• [Assignment] Your task is to repeat exactly the lines below between the line holding "This screenshot has width=1024, height=490." and the line holding "Given: Tap the back arrow button", inclusive, and only those.

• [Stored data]

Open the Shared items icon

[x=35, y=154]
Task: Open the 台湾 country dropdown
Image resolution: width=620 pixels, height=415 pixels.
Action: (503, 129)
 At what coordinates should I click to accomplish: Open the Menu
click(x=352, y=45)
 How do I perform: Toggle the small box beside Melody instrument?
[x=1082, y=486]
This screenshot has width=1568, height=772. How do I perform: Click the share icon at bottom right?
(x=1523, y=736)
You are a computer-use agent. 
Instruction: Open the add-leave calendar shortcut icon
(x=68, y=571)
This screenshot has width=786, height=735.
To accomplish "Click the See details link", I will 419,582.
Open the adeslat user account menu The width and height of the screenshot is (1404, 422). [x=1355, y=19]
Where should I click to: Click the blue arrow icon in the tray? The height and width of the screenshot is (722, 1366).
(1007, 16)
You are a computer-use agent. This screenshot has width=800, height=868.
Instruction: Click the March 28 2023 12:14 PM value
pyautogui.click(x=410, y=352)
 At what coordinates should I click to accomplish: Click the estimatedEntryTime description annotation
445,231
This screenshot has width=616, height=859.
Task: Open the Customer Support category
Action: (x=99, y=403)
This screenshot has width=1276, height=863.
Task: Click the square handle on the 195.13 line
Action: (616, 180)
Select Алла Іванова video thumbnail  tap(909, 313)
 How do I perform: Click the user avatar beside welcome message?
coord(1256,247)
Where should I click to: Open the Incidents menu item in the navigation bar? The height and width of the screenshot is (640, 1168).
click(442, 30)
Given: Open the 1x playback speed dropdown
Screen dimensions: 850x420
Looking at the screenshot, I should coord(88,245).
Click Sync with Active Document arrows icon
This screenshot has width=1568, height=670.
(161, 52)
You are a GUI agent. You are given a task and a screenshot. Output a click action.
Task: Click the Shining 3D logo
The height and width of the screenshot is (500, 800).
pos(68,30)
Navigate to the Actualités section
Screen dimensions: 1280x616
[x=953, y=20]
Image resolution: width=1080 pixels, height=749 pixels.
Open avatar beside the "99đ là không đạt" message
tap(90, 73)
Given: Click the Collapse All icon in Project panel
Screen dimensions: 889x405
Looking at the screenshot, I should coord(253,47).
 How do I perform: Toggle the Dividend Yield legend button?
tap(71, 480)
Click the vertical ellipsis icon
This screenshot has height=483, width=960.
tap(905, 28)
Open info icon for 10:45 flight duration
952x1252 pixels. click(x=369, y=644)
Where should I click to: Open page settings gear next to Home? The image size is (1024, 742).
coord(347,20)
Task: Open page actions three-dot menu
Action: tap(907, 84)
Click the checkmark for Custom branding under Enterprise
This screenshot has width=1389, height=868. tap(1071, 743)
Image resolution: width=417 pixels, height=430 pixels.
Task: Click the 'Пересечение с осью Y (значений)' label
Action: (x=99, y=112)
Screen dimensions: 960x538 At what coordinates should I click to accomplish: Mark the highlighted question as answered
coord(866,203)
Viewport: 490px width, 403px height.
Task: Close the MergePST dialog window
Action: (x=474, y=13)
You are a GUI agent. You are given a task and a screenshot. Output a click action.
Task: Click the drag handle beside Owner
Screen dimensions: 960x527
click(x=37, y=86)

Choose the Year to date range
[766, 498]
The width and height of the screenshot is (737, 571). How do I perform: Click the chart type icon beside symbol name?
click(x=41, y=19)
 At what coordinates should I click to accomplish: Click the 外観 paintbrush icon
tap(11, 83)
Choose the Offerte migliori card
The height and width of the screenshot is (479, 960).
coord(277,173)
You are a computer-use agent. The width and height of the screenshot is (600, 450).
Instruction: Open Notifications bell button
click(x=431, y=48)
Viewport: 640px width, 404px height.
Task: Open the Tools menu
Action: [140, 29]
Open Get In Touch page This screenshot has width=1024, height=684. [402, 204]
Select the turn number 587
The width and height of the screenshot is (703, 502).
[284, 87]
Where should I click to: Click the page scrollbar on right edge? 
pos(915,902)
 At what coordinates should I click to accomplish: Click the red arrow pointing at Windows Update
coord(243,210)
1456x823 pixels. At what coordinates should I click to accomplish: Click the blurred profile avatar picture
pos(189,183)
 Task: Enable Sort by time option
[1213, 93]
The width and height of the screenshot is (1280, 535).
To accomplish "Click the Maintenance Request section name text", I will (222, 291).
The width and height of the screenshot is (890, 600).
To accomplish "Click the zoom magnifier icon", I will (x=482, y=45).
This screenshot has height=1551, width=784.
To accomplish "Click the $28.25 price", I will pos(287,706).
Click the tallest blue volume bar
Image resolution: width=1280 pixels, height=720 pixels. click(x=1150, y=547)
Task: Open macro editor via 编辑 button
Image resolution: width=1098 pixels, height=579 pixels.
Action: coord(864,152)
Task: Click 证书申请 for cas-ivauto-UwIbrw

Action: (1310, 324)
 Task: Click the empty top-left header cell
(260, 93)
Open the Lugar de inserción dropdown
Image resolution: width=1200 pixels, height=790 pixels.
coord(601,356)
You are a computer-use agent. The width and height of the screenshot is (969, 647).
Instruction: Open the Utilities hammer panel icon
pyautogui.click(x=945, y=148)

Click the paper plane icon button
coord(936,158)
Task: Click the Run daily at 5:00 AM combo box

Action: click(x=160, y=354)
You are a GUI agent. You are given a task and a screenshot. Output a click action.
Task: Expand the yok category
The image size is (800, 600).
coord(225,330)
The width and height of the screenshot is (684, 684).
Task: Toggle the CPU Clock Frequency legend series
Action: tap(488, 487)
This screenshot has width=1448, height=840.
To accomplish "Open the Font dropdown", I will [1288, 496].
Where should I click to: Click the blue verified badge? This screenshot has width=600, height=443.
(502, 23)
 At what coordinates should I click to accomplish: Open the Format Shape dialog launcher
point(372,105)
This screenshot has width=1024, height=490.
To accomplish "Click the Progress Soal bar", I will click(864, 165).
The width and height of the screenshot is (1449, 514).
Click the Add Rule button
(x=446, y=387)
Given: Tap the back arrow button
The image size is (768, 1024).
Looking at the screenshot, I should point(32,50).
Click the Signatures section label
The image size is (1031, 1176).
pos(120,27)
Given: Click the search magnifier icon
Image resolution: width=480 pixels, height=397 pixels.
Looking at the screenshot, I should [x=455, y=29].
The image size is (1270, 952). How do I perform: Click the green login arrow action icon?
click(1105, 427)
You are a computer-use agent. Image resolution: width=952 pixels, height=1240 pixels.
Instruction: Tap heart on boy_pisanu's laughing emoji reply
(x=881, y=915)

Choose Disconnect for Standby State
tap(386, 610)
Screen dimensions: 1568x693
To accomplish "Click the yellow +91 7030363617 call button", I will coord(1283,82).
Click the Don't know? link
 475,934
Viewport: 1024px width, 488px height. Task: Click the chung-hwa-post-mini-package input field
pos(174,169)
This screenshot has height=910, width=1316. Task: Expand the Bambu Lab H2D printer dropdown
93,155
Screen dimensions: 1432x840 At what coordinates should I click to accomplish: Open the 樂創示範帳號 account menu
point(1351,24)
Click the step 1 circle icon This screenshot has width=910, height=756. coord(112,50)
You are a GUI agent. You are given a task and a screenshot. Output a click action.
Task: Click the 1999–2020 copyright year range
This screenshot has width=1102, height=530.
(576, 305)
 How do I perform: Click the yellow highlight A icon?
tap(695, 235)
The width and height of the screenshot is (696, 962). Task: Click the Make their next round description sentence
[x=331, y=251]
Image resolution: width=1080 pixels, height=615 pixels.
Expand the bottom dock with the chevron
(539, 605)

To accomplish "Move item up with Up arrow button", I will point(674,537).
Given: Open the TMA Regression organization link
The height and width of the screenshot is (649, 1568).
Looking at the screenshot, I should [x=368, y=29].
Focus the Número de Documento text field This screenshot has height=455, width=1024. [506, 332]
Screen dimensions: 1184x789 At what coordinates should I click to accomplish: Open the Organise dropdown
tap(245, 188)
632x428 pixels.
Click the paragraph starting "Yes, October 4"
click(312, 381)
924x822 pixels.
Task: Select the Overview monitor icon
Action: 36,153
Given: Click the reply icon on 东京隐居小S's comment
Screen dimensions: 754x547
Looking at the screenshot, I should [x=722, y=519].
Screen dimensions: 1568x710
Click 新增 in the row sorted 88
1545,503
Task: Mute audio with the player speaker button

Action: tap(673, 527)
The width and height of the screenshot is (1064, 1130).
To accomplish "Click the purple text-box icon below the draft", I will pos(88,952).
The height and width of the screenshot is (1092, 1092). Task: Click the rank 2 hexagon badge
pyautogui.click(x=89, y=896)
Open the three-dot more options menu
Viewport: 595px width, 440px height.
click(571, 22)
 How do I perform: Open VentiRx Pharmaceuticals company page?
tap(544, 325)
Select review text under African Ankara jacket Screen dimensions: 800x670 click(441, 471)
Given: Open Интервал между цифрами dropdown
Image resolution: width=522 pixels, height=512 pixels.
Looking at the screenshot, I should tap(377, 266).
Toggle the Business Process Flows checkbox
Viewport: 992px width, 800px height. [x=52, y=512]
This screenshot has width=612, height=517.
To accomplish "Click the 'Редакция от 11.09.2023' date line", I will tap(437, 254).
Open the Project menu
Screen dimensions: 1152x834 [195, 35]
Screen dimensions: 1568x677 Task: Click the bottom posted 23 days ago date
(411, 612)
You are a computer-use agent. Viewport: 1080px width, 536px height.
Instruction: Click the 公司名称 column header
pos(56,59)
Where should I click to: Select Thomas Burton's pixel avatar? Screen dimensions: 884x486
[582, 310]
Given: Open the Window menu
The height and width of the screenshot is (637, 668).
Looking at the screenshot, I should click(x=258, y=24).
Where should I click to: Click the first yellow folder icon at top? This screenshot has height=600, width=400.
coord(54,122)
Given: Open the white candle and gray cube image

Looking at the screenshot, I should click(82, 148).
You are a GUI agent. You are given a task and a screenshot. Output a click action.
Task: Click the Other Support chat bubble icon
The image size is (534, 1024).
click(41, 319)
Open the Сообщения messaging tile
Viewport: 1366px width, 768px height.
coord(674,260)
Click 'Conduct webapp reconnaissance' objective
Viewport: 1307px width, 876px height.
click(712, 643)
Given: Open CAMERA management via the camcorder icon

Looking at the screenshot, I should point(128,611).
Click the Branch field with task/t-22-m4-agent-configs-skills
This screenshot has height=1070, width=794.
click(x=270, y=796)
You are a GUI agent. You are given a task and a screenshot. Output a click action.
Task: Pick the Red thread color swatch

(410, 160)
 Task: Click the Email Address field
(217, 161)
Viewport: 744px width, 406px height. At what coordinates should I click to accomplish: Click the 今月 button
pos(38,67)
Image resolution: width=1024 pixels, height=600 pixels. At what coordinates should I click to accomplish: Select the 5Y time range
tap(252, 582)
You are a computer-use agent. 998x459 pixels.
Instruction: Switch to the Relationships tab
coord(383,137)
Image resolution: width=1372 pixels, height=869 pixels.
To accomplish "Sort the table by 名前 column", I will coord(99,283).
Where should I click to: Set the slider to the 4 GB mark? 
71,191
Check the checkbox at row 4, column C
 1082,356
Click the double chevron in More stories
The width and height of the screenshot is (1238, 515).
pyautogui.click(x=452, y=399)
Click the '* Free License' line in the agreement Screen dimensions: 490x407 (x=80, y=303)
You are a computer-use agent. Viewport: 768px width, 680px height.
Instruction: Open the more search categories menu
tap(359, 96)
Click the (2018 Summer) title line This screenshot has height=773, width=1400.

• [Problem solution]
This screenshot has width=1024, height=490.
To accomplish "Click the Progress Soal bar", I will click(864, 165).
The width and height of the screenshot is (1449, 514).
Click the Add Rule button
(x=446, y=387)
Given: Tap the back arrow button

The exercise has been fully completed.